* **Work to be completed**
Below are the records; copy each line in which "badge" occurs.

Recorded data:

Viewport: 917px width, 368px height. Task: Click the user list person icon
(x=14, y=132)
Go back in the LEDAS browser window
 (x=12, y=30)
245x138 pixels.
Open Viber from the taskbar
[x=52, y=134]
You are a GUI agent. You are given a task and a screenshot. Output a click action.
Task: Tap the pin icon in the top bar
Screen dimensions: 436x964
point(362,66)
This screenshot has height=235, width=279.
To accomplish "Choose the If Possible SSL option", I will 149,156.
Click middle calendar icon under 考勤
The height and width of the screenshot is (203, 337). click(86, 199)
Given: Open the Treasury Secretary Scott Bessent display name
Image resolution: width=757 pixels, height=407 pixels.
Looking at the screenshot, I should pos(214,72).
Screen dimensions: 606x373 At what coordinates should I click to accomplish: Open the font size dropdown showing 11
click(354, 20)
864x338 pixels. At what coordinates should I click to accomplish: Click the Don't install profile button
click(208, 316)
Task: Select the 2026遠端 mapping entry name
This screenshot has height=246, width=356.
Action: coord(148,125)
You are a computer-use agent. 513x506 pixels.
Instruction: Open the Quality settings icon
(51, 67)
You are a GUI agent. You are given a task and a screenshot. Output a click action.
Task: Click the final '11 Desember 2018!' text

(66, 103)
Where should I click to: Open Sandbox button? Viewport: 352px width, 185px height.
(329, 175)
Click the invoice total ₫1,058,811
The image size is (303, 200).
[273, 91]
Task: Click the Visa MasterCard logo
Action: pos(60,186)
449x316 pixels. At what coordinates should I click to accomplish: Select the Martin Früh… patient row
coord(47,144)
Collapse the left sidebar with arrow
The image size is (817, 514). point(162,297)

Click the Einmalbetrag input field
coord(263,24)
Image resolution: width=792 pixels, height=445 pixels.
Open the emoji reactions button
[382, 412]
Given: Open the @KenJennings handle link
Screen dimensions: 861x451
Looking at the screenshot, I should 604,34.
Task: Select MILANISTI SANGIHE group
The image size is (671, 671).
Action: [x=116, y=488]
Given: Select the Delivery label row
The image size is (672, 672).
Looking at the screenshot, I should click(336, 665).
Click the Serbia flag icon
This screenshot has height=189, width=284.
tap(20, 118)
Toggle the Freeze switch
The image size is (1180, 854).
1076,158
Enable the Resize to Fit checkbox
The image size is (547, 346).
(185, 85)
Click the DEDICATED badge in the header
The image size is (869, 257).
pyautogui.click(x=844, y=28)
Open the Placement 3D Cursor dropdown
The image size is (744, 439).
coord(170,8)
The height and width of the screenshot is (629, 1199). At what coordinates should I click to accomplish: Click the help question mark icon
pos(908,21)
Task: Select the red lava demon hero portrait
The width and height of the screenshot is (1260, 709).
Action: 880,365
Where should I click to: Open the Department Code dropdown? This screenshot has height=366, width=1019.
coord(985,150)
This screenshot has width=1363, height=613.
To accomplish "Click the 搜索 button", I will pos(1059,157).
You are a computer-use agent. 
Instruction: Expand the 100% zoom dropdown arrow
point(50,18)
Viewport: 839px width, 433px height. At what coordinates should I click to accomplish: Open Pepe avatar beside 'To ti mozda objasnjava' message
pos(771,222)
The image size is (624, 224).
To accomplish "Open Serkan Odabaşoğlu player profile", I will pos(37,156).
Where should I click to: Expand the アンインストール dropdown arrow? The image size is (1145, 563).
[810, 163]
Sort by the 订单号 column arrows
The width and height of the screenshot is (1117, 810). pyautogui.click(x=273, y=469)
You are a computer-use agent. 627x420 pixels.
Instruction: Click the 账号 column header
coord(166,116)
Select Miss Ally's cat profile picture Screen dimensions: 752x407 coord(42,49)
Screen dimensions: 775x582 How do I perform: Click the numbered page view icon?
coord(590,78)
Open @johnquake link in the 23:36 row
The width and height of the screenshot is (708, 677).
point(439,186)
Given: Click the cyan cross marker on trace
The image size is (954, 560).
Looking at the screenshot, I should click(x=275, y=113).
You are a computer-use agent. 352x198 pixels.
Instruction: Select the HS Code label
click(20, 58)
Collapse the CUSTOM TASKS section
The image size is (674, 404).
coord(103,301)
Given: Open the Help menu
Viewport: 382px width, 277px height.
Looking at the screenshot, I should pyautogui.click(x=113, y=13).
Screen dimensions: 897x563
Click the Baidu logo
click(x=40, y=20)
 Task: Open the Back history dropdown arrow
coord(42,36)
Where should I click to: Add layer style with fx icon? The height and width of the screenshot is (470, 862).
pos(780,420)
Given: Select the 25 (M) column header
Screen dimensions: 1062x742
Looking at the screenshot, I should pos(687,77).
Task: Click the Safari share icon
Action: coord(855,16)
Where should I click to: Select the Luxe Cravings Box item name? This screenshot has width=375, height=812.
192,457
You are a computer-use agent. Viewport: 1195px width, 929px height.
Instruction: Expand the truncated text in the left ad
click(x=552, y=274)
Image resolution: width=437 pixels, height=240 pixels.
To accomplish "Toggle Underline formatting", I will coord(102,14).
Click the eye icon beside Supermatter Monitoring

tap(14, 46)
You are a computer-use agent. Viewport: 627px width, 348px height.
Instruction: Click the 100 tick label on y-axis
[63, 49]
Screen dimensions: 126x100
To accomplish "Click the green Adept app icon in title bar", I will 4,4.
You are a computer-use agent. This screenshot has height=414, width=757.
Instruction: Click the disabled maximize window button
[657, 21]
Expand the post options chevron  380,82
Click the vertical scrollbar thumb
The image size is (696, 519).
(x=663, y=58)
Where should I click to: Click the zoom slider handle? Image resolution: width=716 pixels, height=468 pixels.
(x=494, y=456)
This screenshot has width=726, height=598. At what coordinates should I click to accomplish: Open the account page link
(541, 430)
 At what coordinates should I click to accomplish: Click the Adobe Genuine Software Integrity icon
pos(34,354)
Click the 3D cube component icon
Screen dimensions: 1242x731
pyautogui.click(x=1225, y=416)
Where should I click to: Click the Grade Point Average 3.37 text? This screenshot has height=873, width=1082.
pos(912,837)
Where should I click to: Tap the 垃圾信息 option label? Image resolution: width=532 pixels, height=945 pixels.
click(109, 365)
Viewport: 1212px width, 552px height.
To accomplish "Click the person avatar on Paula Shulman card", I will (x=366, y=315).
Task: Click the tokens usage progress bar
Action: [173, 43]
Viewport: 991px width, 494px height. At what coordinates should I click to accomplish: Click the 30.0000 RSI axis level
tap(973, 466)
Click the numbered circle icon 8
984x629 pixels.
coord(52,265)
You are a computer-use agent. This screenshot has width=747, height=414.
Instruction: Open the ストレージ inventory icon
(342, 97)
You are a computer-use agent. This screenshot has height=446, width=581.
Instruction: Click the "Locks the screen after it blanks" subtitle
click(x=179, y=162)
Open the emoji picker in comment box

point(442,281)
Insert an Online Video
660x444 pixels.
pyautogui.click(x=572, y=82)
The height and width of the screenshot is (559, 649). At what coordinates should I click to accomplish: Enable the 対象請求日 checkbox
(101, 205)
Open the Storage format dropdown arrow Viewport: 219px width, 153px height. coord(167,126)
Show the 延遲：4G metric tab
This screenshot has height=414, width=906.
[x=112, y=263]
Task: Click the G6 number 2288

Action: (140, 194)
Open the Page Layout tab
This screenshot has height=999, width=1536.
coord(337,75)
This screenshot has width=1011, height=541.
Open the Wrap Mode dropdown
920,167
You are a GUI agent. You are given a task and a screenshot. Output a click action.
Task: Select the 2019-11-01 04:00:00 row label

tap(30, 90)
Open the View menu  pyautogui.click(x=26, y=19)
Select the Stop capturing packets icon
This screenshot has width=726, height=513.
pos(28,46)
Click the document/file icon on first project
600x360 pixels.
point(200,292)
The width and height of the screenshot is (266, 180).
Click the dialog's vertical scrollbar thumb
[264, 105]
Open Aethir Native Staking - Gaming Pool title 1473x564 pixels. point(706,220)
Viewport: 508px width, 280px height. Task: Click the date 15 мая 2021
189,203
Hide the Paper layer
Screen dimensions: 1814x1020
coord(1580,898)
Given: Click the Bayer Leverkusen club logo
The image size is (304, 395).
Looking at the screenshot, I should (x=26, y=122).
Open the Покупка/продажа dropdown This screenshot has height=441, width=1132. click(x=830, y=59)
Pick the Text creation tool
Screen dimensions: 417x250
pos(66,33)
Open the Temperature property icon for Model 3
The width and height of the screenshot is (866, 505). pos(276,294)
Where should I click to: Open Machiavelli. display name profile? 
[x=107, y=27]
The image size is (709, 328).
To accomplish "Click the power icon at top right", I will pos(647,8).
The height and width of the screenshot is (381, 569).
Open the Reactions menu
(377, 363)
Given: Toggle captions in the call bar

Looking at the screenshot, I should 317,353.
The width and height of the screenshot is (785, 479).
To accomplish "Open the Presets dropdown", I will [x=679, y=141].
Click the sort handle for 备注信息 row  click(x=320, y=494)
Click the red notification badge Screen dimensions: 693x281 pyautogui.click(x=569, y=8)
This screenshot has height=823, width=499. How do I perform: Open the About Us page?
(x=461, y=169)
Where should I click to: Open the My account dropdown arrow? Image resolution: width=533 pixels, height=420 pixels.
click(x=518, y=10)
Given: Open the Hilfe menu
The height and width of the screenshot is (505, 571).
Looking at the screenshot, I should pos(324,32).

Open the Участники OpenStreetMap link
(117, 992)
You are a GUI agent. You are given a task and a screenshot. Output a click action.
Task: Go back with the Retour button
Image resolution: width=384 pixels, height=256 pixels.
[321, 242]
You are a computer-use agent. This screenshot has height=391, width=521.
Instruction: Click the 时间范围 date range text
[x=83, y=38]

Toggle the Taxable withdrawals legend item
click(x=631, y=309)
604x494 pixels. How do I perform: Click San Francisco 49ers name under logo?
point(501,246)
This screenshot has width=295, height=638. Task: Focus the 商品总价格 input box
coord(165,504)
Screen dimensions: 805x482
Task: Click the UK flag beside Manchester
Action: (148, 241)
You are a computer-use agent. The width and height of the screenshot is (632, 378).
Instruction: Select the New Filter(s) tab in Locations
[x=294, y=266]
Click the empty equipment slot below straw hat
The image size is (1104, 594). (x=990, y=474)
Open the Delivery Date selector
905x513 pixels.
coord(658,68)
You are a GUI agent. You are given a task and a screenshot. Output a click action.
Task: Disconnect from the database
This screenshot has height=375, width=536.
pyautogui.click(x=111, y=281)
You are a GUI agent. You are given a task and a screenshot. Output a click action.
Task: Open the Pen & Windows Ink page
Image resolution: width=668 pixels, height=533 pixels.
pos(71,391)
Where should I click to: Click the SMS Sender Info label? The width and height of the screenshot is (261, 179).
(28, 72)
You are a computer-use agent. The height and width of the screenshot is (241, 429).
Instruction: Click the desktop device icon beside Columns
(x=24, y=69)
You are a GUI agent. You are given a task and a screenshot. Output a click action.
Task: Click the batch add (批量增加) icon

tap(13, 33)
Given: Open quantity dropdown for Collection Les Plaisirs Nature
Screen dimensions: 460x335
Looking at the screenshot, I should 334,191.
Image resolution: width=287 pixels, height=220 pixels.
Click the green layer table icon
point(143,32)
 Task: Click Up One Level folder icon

* **Answer for this exercise**
Click the DEDICATED badge in the header
Click the red notification badge Screen dimensions: 693x281 pyautogui.click(x=569, y=8)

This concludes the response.